··· Texte fourni ···

À l’issue de cinq jours de manifestations géantes réclamant le départ du président Morsi, l’Armée égyptienne l’a destitué et a désigné le président du Conseil constitutionnel pour assurer l’intérim jusqu’à la convocation de nouvelles élections.
Pour mesurer l’importance de l’événement, il convient de le resituer dans sa propre narration.
Une agitation politique a gagné une partie de l’Afrique, puis du monde arabe, à partir de la mi-décembre 2010. Les deux principaux pays concernés ont été la Tunisie et l’Égypte. Ce phénomène s’explique d’abord par des causes profondes :
un changement générationnel et une crise alimentaire. Si l’aspect démographique échappe largement au contrôle humain, l’aspect économique a été partiellement provoqué en pleine connaissance de cause, en 2007-08, puis à nouveau en 2010.

··· Données fournies ···

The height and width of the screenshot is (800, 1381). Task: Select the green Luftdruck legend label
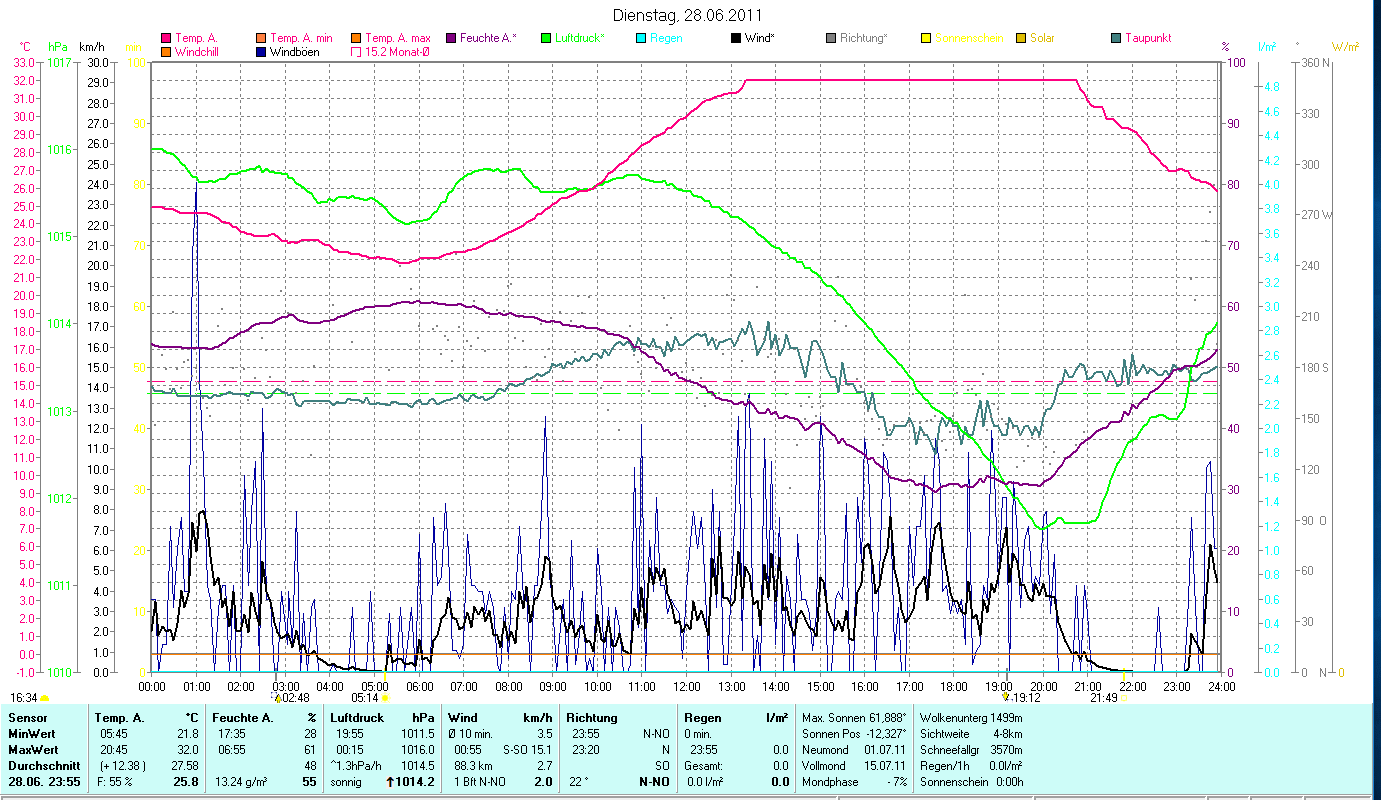pyautogui.click(x=580, y=39)
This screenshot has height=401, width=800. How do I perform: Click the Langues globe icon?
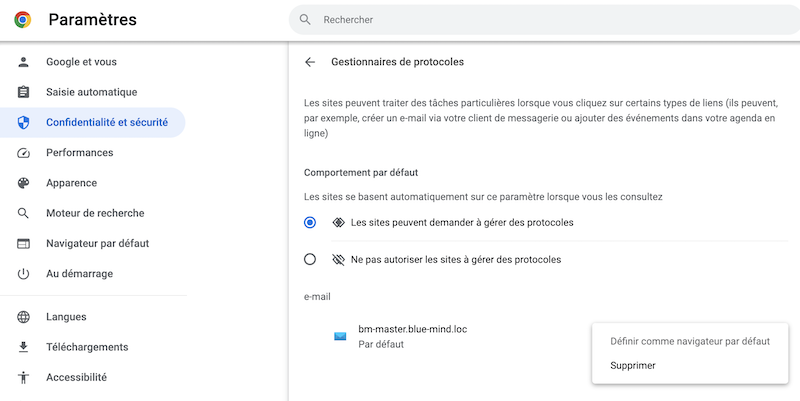point(23,317)
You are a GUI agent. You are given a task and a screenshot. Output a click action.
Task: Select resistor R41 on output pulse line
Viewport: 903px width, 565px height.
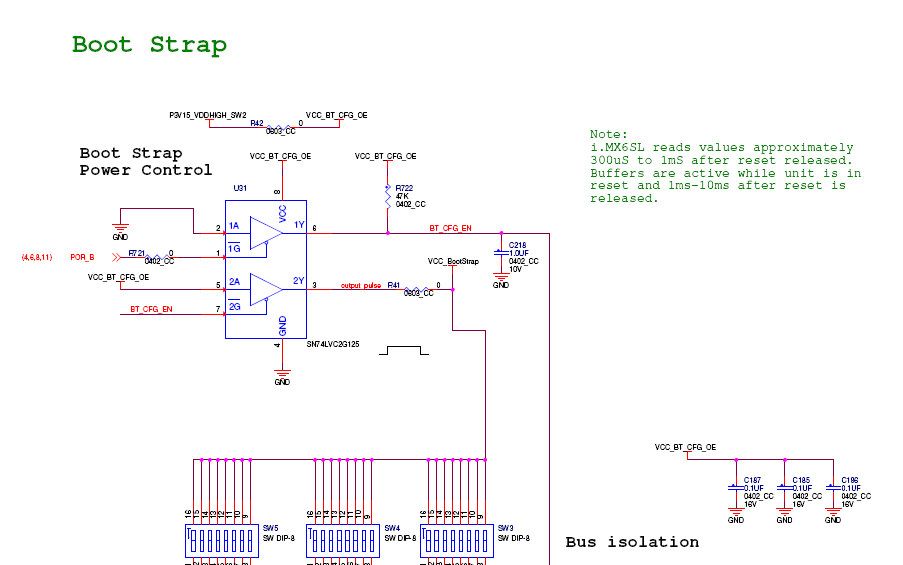pyautogui.click(x=418, y=290)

···

- **Consigne**
Poursuivez le texte sur la destitution du président Morsi en reprenant juste après sa dernière phrase.

- **Réponse**
En Tunisie et en Égypte, les États-Unis avaient préparé la « relève de la garde » : des leaders neufs à son service à la place de leaders démonétisés. Le département d’État avait formé de jeunes « révolutionnaires » pour qu’ils se substituent au pouvoir en place. Aussi, lorsque Washington a constaté que ses alliés étaient dépassés par la rue, il leur a intimé l’ordre de céder la place à l’opposition qu’il avait préfabriquée. Ce ne sont pas la rue, mais les États-Unis qui ont chassé Zine el-Abidine Ben-Ali et le général Hosni Moubarak. Et ce sont toujours les États-Unis qui ont installé les Frères musulmans pour leur succéder. Ce dernier point est moins évident puisque les deux pays ont organisé des élections, mais la tenue d’un scrutin ne signifie pas sa sincérité. Cependant, une étude minutieuse montre que les dès étaient pipés.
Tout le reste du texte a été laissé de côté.